Unfortunately, just looking at the documentation that exists online about monads, I wouldn't be entirely convinced that they're not just an elaborate joke cooked up by functional programming partisans - the equivalent of a linguistic snipe hunt. Let's look at some examples.
First, the Haskell wiki article on monads, since that comes up pretty high in search results. This is pretty close to coming straight from the source; I bet they have some great, readable documentation, right?
This is the introductory image they use. The caption reads: "Representation of the Pythagorean monad". Thanks, Haskell wiki! Since you haven't yet explained what a monad is, or why there would be a Pythagorean one, this diagram means nothing at all to me. Actually, it's worse than that - having put some serious effort into learning what monads are, and actually having a basic understanding of what they do, this diagram still makes no sense to me. Awesome!

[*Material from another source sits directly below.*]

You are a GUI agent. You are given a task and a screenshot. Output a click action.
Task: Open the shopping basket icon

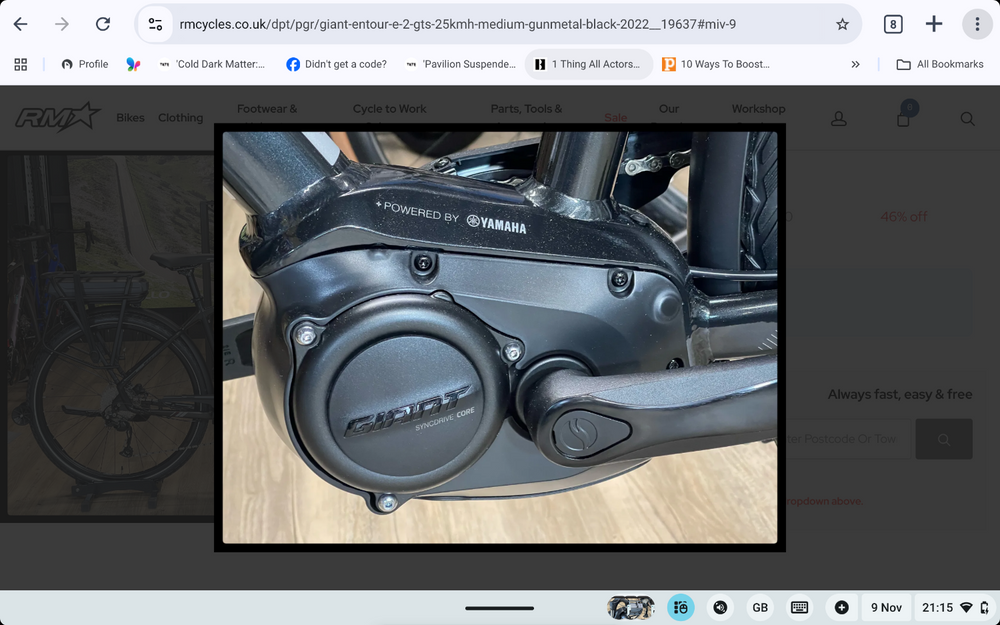[x=903, y=118]
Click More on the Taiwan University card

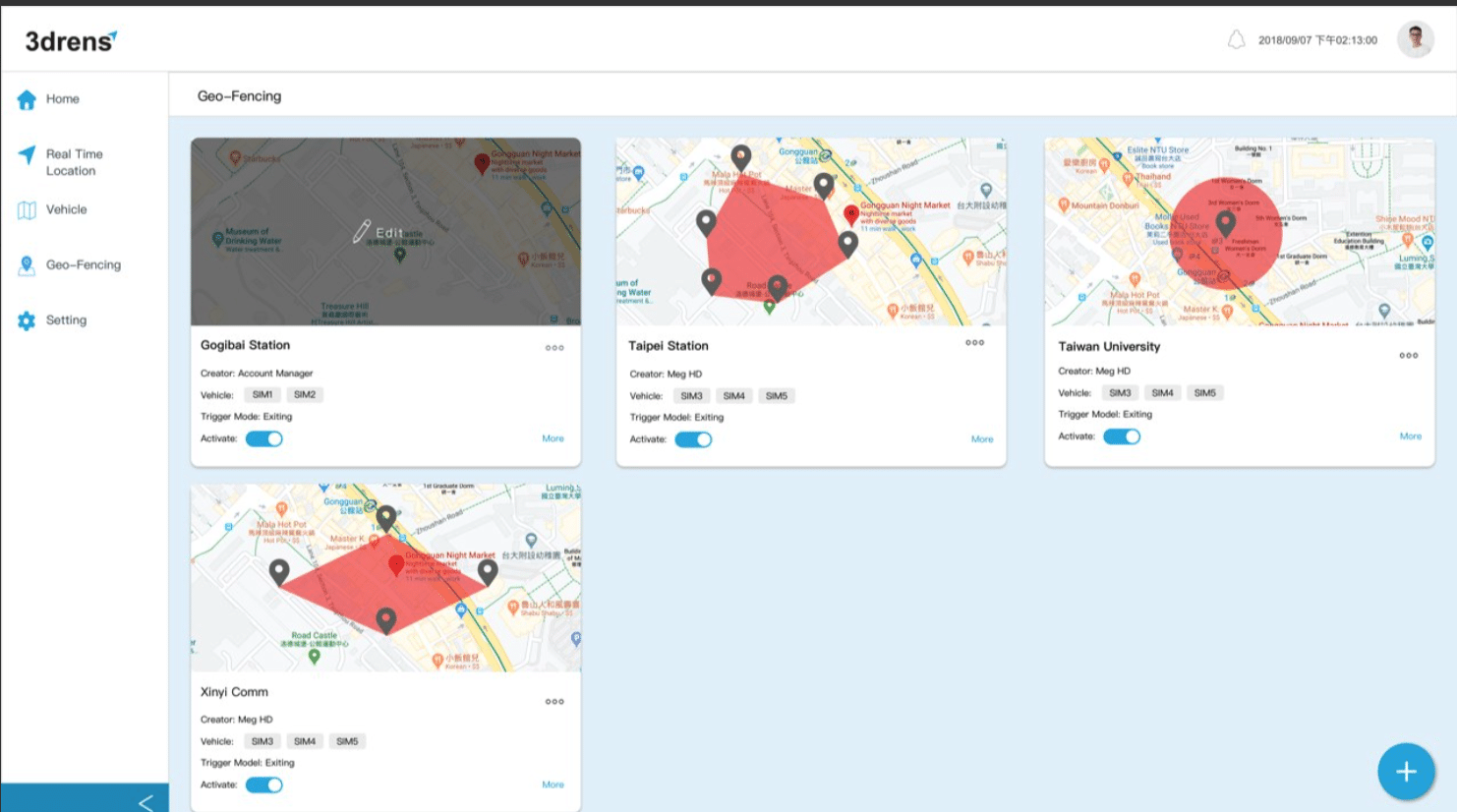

Or, let's look at this tutorial called "A Gentle Introduction to Haskell". It's the first result when I search for "haskell using monads", so it must be pretty useful, right? Unfortunately, it begins by diving straight into the "mathematical laws" that "govern" monads, whatever that means. Actually, I'll just quote it:
Mathematically, monads are governed by set of laws that should hold for the monadic operations. This idea of laws is not unique to monads: Haskell includes other operations that are governed, at least informally, by laws. For example, x /= y and not (x == y) ought to be the same for any type of values being compared.
Which is great and all, but doesn't explain a whole lot to somebody who doesn't yet know what monads are. This is not how you write introductory documentation, guys! To borrow an example from the quote, you don't introduce the == operator by saying that it follows a mathematical law. You say what it actually does first!
So what is a monad, actually? As far as my (admittedly extremely rough) understanding goes, it's the functional equivalent of a wrapper class in OO languages. You can use it to wrap up some boilerplate code that would otherwise be really irritating, in a more or less standard way. Haskell also provides some syntactic sugar in the form of "do" blocks, which you can use for some monads to make your code look like imperative code.
See, now that wasn't so hard, was it?